--- AVAILABLE DATA Enclosed Below ---

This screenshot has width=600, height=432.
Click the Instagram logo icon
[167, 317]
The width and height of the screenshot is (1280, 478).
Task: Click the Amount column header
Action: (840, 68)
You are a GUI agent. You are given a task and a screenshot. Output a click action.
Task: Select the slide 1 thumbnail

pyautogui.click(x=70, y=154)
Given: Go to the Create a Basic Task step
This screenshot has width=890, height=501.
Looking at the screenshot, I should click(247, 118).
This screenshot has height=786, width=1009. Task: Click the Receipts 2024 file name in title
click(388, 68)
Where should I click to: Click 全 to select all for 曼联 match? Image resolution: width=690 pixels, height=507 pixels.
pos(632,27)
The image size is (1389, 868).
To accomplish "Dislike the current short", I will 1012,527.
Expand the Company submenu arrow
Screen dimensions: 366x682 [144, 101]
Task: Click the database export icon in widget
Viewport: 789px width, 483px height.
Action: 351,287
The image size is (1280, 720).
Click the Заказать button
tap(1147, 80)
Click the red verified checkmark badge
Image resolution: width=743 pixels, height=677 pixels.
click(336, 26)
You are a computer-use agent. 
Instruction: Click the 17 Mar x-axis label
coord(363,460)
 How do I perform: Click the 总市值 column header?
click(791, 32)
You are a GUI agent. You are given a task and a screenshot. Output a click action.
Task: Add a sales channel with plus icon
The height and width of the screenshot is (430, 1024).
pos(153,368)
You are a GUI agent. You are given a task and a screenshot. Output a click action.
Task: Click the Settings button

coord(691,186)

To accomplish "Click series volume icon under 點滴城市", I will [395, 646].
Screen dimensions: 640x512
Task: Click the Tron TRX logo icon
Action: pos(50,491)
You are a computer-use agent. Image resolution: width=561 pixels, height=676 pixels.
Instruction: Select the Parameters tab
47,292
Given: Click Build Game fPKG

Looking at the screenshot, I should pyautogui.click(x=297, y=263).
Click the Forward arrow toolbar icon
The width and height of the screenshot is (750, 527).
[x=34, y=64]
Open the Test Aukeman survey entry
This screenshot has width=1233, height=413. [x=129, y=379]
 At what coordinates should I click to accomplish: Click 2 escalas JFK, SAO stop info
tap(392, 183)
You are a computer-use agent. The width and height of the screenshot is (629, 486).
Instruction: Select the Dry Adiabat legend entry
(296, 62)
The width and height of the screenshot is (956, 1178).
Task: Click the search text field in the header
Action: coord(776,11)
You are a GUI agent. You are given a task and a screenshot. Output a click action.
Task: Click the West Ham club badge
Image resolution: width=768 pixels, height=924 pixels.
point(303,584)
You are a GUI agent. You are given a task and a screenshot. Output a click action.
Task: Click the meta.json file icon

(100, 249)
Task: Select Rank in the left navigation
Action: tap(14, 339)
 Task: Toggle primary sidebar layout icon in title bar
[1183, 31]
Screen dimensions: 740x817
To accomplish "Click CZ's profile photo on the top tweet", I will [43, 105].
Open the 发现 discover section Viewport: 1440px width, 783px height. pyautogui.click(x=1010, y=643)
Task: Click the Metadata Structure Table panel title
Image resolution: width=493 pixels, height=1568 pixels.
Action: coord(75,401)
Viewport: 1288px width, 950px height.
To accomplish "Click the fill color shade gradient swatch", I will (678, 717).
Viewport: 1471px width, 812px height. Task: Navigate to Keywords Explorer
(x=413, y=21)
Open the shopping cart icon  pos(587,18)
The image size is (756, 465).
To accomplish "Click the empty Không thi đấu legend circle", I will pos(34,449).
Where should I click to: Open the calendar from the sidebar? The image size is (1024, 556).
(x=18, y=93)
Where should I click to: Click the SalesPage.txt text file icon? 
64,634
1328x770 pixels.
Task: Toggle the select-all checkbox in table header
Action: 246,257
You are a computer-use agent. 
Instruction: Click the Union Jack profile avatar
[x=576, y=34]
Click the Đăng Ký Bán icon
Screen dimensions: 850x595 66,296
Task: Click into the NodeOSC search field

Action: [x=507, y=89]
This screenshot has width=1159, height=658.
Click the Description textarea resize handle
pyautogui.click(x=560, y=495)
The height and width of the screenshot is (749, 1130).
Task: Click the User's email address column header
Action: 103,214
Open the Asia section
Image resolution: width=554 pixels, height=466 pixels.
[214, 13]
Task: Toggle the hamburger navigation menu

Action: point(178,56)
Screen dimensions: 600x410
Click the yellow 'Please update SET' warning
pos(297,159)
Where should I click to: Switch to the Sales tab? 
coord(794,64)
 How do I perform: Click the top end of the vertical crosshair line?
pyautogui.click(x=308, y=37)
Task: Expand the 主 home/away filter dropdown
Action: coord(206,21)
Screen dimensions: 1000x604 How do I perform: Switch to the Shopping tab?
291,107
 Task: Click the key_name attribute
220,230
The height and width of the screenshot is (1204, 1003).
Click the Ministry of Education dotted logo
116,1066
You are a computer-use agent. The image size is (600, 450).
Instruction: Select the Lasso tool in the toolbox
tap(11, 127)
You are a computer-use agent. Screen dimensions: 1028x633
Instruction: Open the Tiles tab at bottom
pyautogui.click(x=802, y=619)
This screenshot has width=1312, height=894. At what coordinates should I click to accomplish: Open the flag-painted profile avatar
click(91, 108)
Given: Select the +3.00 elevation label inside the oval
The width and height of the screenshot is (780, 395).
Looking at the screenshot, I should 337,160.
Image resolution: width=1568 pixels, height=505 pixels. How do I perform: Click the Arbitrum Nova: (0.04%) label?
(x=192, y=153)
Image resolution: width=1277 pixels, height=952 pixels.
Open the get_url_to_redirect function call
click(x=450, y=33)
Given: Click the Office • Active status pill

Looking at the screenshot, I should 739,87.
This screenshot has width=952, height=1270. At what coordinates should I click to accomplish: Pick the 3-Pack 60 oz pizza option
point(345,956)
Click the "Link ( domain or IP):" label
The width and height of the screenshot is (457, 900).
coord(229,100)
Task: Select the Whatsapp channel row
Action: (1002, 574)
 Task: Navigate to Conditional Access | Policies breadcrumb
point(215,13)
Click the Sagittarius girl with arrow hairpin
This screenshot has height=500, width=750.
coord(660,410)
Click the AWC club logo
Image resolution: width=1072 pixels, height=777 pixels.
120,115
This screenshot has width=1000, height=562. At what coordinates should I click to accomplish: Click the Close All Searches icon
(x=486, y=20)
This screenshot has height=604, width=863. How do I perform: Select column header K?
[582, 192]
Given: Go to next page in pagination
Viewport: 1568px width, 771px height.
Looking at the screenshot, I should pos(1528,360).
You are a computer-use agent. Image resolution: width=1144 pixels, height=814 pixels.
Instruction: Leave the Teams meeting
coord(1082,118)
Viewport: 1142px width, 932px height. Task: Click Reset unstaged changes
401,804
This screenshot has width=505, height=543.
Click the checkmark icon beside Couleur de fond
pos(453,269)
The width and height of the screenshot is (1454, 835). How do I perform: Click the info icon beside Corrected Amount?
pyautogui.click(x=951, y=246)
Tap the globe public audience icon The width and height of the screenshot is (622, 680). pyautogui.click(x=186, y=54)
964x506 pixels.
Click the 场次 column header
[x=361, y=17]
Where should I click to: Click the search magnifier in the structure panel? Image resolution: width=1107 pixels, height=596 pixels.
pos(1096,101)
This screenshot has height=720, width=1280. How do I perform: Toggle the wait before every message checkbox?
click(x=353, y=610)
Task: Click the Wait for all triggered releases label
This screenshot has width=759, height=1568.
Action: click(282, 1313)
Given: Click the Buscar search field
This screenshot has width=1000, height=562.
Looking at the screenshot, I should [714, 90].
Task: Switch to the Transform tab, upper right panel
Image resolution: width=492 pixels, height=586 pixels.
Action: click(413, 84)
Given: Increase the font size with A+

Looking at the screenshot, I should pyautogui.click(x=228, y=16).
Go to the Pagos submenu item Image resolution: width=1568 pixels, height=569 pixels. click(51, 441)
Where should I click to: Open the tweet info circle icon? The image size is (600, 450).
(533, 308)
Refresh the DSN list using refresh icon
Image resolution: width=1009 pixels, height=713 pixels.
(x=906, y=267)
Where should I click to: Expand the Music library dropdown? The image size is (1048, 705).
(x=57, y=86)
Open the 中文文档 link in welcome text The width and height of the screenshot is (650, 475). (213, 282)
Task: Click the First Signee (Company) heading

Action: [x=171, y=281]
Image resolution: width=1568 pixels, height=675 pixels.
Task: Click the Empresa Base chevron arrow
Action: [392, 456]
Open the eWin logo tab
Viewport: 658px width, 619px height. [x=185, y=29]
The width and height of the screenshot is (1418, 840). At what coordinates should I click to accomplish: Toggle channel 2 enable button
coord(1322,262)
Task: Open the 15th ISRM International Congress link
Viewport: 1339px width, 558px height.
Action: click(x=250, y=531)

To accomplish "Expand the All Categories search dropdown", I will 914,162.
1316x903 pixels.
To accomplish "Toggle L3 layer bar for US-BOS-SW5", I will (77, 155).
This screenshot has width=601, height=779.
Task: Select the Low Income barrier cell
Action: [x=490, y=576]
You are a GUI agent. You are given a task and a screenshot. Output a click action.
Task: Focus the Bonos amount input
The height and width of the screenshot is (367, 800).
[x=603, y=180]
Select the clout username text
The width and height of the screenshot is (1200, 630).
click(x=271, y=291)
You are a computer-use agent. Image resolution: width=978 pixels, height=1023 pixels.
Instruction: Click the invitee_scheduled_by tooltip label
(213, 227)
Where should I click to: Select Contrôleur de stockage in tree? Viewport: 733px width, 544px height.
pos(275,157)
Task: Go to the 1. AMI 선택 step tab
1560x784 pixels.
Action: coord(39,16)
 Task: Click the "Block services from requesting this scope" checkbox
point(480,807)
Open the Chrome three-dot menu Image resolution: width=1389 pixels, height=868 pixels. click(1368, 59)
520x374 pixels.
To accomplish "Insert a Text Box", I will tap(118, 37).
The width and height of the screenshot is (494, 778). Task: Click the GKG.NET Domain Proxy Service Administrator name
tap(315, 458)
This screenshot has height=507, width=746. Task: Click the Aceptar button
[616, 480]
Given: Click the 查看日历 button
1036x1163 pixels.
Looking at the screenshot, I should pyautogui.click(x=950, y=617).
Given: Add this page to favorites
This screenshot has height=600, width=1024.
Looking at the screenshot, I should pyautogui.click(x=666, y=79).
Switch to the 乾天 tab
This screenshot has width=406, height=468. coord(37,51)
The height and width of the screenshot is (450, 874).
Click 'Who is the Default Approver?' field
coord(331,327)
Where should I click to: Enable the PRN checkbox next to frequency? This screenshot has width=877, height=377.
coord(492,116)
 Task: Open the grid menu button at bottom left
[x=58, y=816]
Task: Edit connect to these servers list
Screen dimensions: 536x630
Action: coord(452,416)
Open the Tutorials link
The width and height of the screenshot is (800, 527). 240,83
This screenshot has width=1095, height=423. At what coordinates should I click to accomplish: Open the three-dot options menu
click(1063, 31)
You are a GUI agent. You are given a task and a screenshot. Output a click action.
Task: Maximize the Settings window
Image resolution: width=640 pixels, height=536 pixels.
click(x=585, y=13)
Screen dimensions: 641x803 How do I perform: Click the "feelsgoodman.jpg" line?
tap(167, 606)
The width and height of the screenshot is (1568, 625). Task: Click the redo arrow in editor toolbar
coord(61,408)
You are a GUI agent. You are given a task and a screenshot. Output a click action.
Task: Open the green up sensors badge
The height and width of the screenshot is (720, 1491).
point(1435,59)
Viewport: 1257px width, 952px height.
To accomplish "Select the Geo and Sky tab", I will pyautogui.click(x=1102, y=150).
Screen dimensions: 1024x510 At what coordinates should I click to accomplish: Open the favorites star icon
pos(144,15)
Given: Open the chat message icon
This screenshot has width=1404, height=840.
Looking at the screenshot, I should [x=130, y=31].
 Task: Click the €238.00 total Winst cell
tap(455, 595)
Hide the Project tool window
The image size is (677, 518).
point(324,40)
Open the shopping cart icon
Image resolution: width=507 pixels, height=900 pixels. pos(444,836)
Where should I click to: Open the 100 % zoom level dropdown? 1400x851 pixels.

--- End of Enclosed AVAILABLE DATA ---

▶ _EXERCISE BRIEF_:
Count the lines in the listing that hold the word "window", then give the number and nothing else.

▶ _WRITTEN ANSWER_:
2